Input data ->

-----

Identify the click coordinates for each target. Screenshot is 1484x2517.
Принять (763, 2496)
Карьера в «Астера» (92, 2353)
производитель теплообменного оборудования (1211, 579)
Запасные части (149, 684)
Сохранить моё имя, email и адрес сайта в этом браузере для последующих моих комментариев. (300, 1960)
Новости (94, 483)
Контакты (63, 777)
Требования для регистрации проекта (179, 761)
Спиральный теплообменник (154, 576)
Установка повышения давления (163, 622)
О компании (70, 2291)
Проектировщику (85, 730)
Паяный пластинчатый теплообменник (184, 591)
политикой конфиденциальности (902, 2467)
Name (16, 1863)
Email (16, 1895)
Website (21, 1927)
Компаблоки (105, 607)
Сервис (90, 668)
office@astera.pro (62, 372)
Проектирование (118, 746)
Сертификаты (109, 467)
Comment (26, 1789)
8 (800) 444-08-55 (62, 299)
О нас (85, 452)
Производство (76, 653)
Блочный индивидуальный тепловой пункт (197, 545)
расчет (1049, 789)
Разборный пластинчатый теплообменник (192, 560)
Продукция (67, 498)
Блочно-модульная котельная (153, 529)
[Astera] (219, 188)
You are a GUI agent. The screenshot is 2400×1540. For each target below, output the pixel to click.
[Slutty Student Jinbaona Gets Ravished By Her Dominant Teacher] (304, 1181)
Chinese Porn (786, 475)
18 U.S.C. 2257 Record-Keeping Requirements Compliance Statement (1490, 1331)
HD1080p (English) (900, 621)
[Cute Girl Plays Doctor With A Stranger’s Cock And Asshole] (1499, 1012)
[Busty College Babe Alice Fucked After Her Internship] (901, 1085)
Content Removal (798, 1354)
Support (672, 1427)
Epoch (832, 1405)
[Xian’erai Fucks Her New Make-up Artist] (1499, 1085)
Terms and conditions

-----

Instructions to follow ->
Pull each line containing the word "target" out of the data above.

Exercise solution ->
Identify the click coordinates for each target. Screenshot is 1484x2517.
You are a GUI agent. The screenshot is 2400×1540. For each target below, output the pixel to click.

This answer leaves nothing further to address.